Un beau terrain n’est pas forcément un bon terrain, facile à construire. La nature du sol et du sous-sol peut avoir des conséquences directes non négligeables sur votre projet de construction. Pour savoir ce qui se cache sous votre parcelle, une étude de sol s’impose. L’étude de sol n’est pas obligatoire.

Pour plus de sécurité, nous envisagerons ensemble la réalisation d’une étude de sol si celle-ci n’a pas été réalisée par le vendeur du terrain. Nous pourrons ainsi déterminer la profondeur et le type des fondations nécessaires (semelles filantes, pieux, longrines, etc…)

 

>> Consultez les POS, PLU et autres plans

Les Plans d’Occupation des Sols (POS) et leurs successeurs, les plans locaux d’urbanisme (PLU) sont consultables gratuitement en mairie. Ils sont riches d’informations pour qui sait les lire. En effet, ces documents administratifs sont très techniques. Consultez également le plan dit « de prévention des risques prévisibles », où sont répertoriées les zones dangereuses de la commune, où peuvent se produire inondations, glissements de terrain ou avalanches.

 

>> Renseignez-vous sur le COS, Coefficient d’Occupation du Sol

Le Coefficient d’Occupation du Sol (COS) est une information essentielle que l’on trouve dans le PLU. Il permet de calculer la surface maximale constructible sur un terrain. Par exemple, avec un COS de 0,4 pour une parcelle de 1000m², vous serez autorisé à construire une maison < à 400 m² de surface Hors Œuvre Nette (SHON).

Enfin, si le terrain est dans une commune n’ayant ni PLU, ni POS, ni carte communale, reportez-vous au Règlement National d’Urbanisme (RNU) qui fixe des règles d’ordre général sur le droit de construction (art L et R 111.1 à R 111.27 du Code de l’Urbanisme).

 

>> Faites réaliser un bornage du terrain

Si le bornage, qui consiste à délimiter précisément le terrain, est toujours effectué pour des terrains de lotissement ou après des opérations de remembrement, dans tous les autres cas, rien n’est obligatoire. C’est pourtant la seule manière de connaître exactement la surface que l’on achète avec précision et sans contestation possible.

Un bornage effectué par un géomètre expert vous permettra de fixer définitivement et précisément les limites de votre terrain par rapport aux propriétés voisines. C’est une dépense qui peut s’avérer utile et être éventuellement partagée avec vos voisins, s'ils le souhaitent.

 

>> Zone à risque ou secteur sauvegardé

Assurez-vous que le terrain que vous souhaitez acheter n’est pas situé dans une zone à risques naturels : inondations, glissements de terrain, avalanches, secousses sismiques, incendies de forêt, tempêtes… Pour cela, consultez le plan de prévention des risques naturels prévisibles (PPRN) qui, s’il existe, est annexé au plan local d’urbanisme et par conséquent consultable en mairie. Le PPRN peut interdire toutes constructions dans les zones à risque ou les soumettre à des prescriptions spéciales.

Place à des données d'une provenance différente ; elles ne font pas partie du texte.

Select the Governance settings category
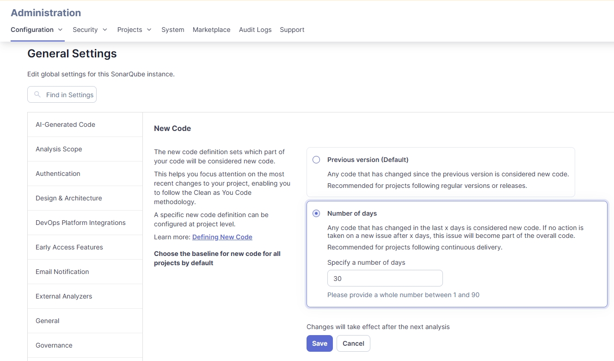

Autre vérification importante, la situation du terrain dans un secteur sauvegardé, où les règles sont encore plus strictes. Ces zones ont pour but la protection de tout ou partie d’un ensemble d’immeubles, bâtis ou non qui présentent un caractère historique, esthétique ou de nature à justifier la conservation, la restauration et la mise en valeur. Vous serez donc contraint de vous plier à des règles d’urbanisme sévères et de soumettre votre projet de construction à l’avis d’un architecte des Bâtiments de France (ABF).

 

>> La procédure pour acheter votre terrain

Comme pour une maison ou un appartement, la vente d’un terrain se réalise en deux temps : la signature d’une promesse de vente puis de l’acte authentique devant notaire. La promesse de vente devra mentionnée la consistance du lot réservé, la surface réelle résultant du bornage, le prix et les délais de livraison. Demandez également à ce que la clause suspensive concernant l’obtention des prêts soit étendue à la construction. Lors de la signature de l’acte de vente authentique, vous devrez vous acquitter des droits d’enregistrement (4,80%) et des frais de notaire. Enfin, sachez que tant que le terrain est nu, vous devrez payer la taxe foncière sur la propriété non-bâtie dont le montant est variable selon les communes.